Kadınlar anlatıyor: Önlemler alındı mı alınmadı mı?

Kadınlar anlatıyor: Önlem alınmıyor

Ben bir anaokulunun mutfağında çalışıyorum.  İşyerimde 20 çocuk ve 8 öğretmen var. Korona virüsünün ortaya çıkmasıyla birlikte okulların ve anaokullarının kapanmasının ilk haftasında 1 ya da 2 çocuk geliyordu. Mutfak işinin azlığından dolayı izin istediğim halde vermediler ve bana benim görevim olmayan işleri yaptırdılar. Temizlik işleri falan. Kadrolu olmadığı için bir arkadaşımızın çıkışını verdiler. Son iki haftada çocuk sayısı 5’e kadar çıktı. Bu süreç benim için çok zor ve sıkıcı geçiyor.  Doğal olarak ben de tedirgin oluyorum virüsten dolayı, ama maalesef izin vermiyorlar.  İş olmadığı zamanlarda da saatimi doldurmamı istiyorlar. İki dakika bile erken çıkmamıza izin vermiyorlar.

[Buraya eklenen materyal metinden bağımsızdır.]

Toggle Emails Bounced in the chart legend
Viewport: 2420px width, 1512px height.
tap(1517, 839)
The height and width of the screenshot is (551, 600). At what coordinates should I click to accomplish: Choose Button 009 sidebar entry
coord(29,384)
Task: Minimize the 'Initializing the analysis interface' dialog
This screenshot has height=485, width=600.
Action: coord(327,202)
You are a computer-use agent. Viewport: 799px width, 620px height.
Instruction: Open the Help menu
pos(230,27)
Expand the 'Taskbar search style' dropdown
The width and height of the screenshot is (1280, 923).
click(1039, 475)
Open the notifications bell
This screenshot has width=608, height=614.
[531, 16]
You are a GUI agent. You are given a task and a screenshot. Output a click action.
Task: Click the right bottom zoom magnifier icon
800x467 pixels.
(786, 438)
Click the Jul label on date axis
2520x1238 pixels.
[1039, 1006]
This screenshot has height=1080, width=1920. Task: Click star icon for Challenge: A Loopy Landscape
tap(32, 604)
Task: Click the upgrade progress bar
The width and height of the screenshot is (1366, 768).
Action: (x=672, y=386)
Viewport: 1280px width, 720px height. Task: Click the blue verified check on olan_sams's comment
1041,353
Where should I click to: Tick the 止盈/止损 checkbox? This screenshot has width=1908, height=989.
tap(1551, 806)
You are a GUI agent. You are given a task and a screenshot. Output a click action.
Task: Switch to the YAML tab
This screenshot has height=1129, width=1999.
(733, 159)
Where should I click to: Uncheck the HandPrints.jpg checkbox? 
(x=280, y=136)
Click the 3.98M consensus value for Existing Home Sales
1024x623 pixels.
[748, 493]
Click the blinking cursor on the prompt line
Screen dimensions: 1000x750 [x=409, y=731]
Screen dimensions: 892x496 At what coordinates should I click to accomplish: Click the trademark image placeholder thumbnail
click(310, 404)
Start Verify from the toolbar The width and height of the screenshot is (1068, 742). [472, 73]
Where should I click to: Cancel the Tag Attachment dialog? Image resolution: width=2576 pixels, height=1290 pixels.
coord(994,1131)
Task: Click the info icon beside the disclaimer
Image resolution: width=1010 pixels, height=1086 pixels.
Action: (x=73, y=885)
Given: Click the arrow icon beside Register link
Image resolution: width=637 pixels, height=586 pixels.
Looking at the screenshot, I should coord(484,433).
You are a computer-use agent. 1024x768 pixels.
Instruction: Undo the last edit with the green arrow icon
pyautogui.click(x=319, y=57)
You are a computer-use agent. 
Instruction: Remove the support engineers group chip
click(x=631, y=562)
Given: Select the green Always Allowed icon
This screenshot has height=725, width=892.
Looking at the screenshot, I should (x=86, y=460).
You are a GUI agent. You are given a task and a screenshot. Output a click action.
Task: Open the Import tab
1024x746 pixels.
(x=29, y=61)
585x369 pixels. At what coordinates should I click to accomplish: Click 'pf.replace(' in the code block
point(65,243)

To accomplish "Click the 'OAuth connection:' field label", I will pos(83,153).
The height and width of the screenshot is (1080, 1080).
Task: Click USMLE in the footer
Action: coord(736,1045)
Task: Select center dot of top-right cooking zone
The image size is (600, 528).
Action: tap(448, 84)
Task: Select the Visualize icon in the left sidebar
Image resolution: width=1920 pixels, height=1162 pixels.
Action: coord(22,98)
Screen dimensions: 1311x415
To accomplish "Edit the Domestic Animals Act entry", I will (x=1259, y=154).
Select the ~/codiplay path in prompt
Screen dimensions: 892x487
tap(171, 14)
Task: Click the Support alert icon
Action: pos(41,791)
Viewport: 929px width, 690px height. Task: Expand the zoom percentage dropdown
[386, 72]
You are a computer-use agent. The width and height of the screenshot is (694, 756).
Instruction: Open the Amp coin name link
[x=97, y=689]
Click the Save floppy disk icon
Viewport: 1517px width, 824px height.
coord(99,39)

İşyerinde virüsten dolayı hiçbir önlem alınmıyor.  Maske, eldiven hiçbir şey yok. Ortam hiç hijyenik değil. Normal şartlarda nasıl çalışılıyorsa aynı şekilde devam ediliyor. Sonuçta küçük çocuklarla çalışıyoruz. Anaokulu eğitmenleri, çocukları onlar uyutuyor, yedirip içiriyor, temizliyor, bütün gün onlarla birlikte vakit geçiriyorlar. Bu yüzden bütün önlemlerin alınması gerektiğini, bu koşullarda çalışmanın da psikolojimizi bozduğunu düşünüyorum.

Sevgiler

Yıldız (Frankfurt)

Kadınlar anlatıyor: Benim çalıştığım hastanede önlemler alındı. Ya sizin? 

Bölgemizde  Korona virüsü ilk duyulduğunda insanlar biraz sakin ve rahattı. Dünya haberlerine odaklanınca panikledik. 15 gün içerisinde insanlar, Çin’deki ölümlerden, İtalya’daki ölümlerden bir hayli etkilendiler. Bavyera bölgesinde yetkililer acil toplanıp hemen okulların kapatılmasına ve internet üzerinden ders verilmesine, eğlence mekanlarının, mağazaların, spor salonlarının kapatılmasına, sadece alışveriş yerlerine izin verilip, buralarda 20 kişiden fazla alınmamasına karar verdi ve  bu kararlar uygulamaya  koyuldu. Halk panik halinde alışverişe koştu ve temel ihtiyaçlarını stokladı. İnsanların evde kalmaları için alınan kararlar uygulanmaya başlandı. Halk kendi sağlığının tehlike altında olduğu bilincinde. Sokaklarda insan yok denecek kadar az. Alışveriş dışında evlerden dışarı çıkmıyorlar. İnsanlar arasında büyük kopukluk var. Kasabamızda pozitif hasta sayısının 30 kadar olduğu söyleniyor. Yoğun bakımda 10 kişi var, ölü sayısının 2 olduğunu biliyoruz.

Çalıştığımız hastane hemen önlem alarak, insanların hastaneye giriş çıkışlarını kontrol altına aldı. İnsanlar içeri girerken ateşleri ölçüldü, dezenfekte ilacı kullanmadan girişlerine izin verilmedi. Pozitif olanlar hemen 1. ve 2. istasyonlarda karantinaya alındılar. Ziyaretçi kabul edilmiyor. Hastaneye sadece mecburi hastaları kabul ediyorlar. Diğer istasyonlarda hasta yok denecek kadar az. Çalışma alanlarımızda güvenlik önlemleri yeterli tabii ki, bu önlemlere karşı doktorlar, hemşireler ve çalışanlar büyük titizlik gösteriyorlar. Buna karşılık herkes tedirgin ve huzursuz. Nereden, nasıl bulaşacağını bilemiyorsun, insanların kendileri için çaba göstermeleri gerekiyor ve çabalıyorlar da.

Bana sorarsanız silahlara ayrılan bütçe, pozitif olan hastalara ya da evde kalanlara, sağlık alanına ayrılsaydı daha iyi olurdu.